We came to a gate. I looked at the farmer. Both the farmer and the teacher looked at me. I now knew why I had the window seat.
While the others waited I struggled to get the hook out of the hole, and then struggled to get it back in. Suddenly I realised it would have to go on the opposite way that it came off.
"Yahoo!" I yelled flushed with success. The others looked up and I wished they hadn't. I'd shut myself on the far side of the gate. I wasn't unlocking it again and leaped over the top.
We were now among the hills and in the distance the Nokomai Valley spread out green as a cricket pitch in paradise.
Three gates later I tried to solve one of the great mysteries of farming.
"Tell me Terry, why is every lock on a farm gate different?"
He looked out at the mountain range that separated us from Waikaia and replied, "To save us farmers getting bored opening them."
We had travelled as far as the Ute could go and crested the last hill on foot.
"Listen. You can hear the silence," said Terry There below was our Garston secret. Nestled in the wave of the tussock ridden hill and dwarfed by snow capped mountains sat the restored Chinaman's hut.
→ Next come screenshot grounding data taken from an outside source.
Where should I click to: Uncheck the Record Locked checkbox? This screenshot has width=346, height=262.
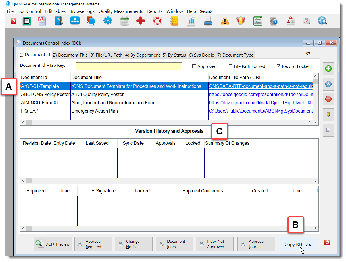278,66
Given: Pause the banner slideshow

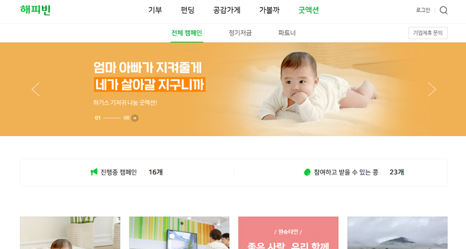Looking at the screenshot, I should point(135,118).
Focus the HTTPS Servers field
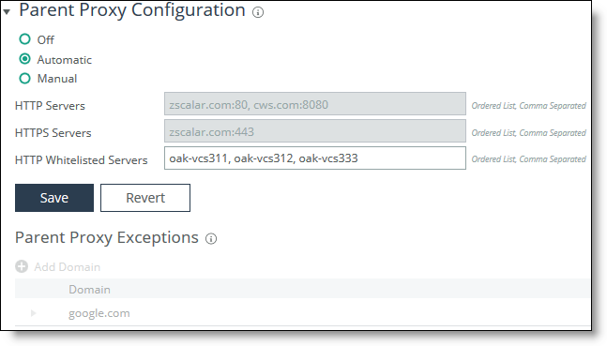The width and height of the screenshot is (607, 346). tap(315, 131)
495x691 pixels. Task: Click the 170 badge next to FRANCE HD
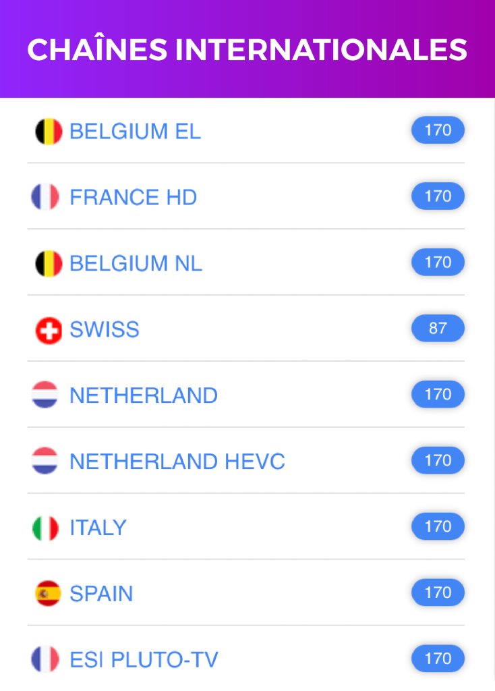pyautogui.click(x=438, y=196)
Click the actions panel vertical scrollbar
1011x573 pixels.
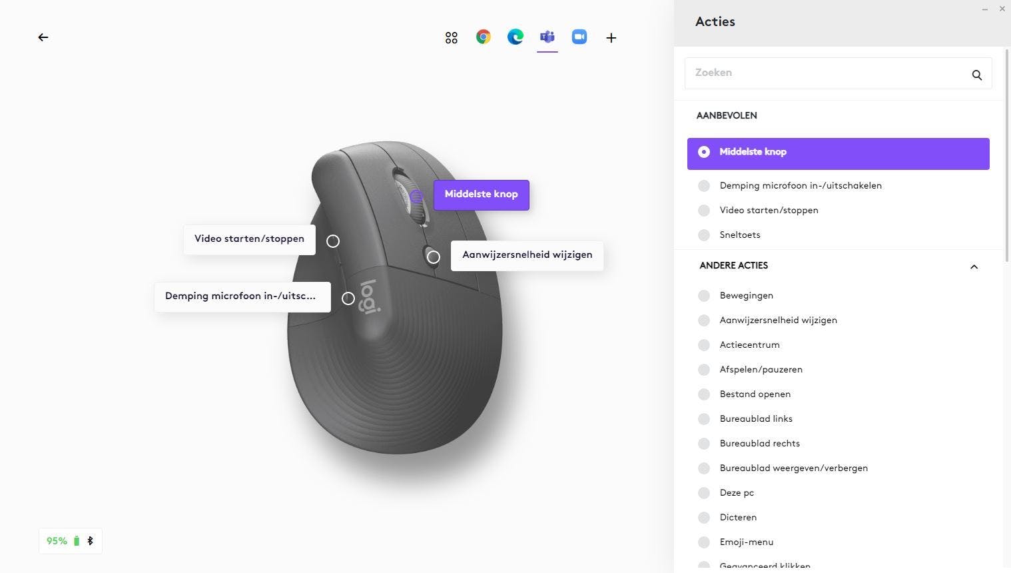click(x=1007, y=155)
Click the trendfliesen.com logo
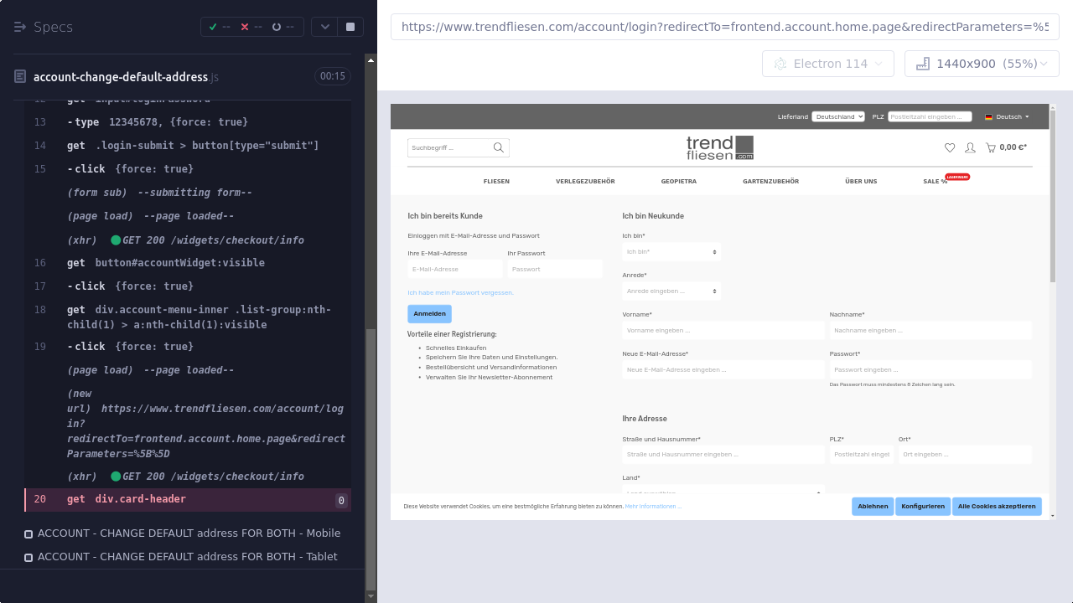The image size is (1073, 603). pyautogui.click(x=719, y=147)
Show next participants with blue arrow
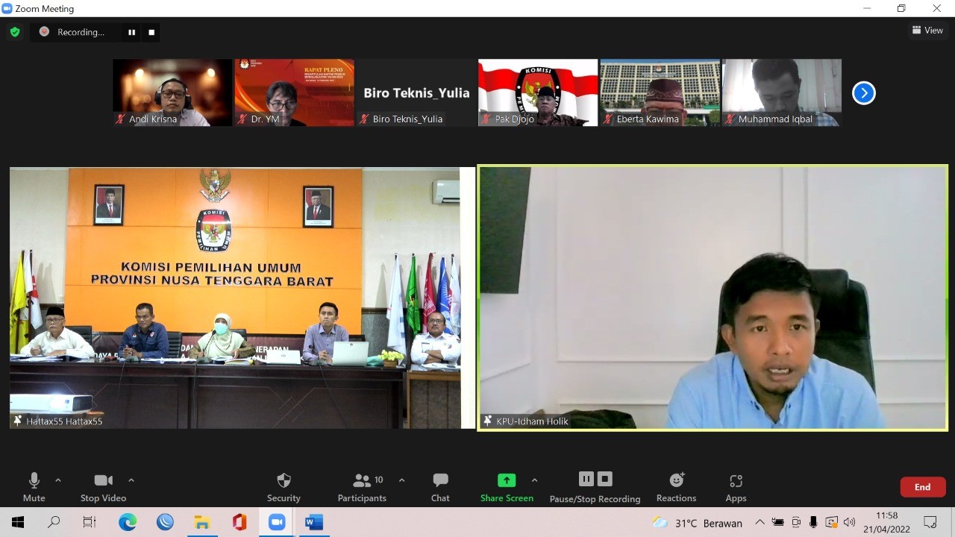The height and width of the screenshot is (537, 955). pos(863,93)
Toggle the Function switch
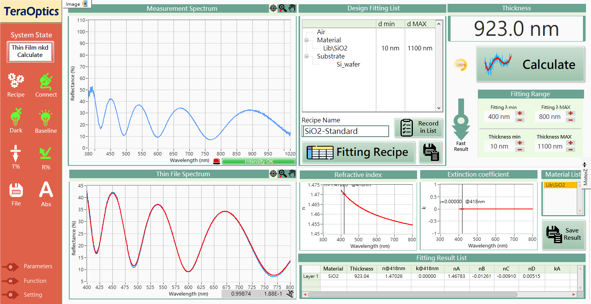The width and height of the screenshot is (591, 304). 10,281
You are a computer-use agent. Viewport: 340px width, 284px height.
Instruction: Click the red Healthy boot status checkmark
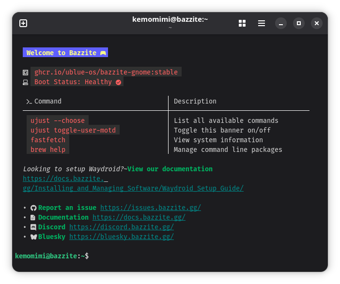[x=118, y=82]
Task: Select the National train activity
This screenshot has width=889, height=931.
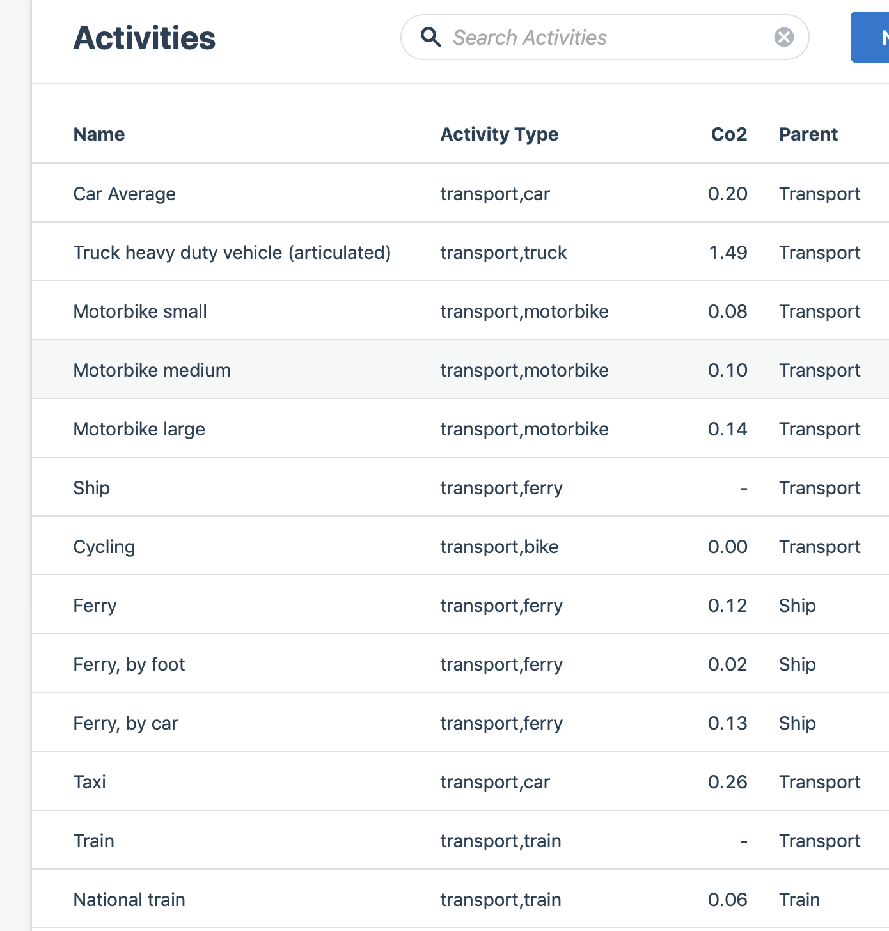Action: click(460, 899)
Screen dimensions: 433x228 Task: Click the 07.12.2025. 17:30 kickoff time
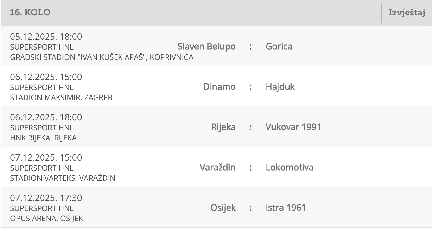(46, 198)
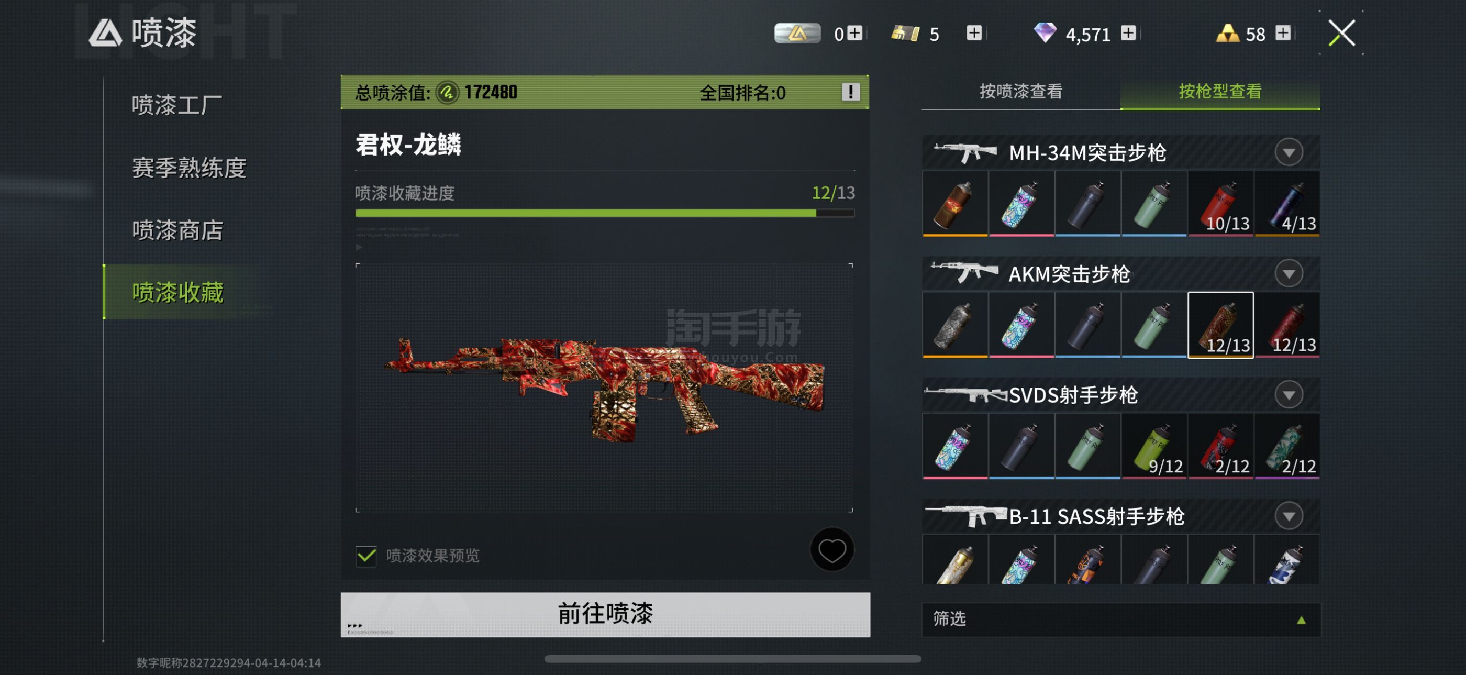
Task: Open 喷漆商店 in the sidebar
Action: tap(178, 231)
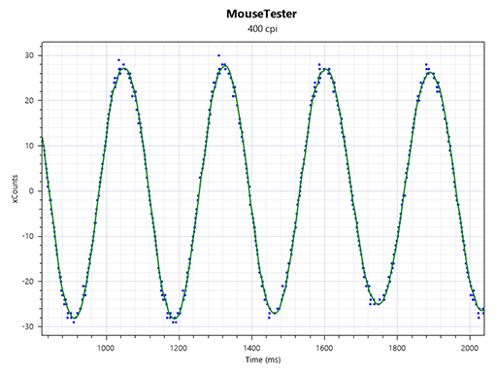Click the 1000 tick label on time axis
This screenshot has width=497, height=373.
pos(106,348)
Made of turf sods with one room for living, eating and sleeping, the sole occupant had lived here to maintain the water race that was still etched in the surrounding hills, and once carried water from Garston to the gold dredging in the Nokomai Valley.
What a solitary life; separated from family back home and from the main group of Chinese gold miners at Nokomai. What did he think each morning as he opened the one door on the majesty of the Garston mountains?
Unlocking six different farm gates was enough for one day, unlocking the Chinaman's secret thoughts would take a weekend retreat.
I vowed to return.
» Gerry Forde is the Venture Southland regional identity brand manager.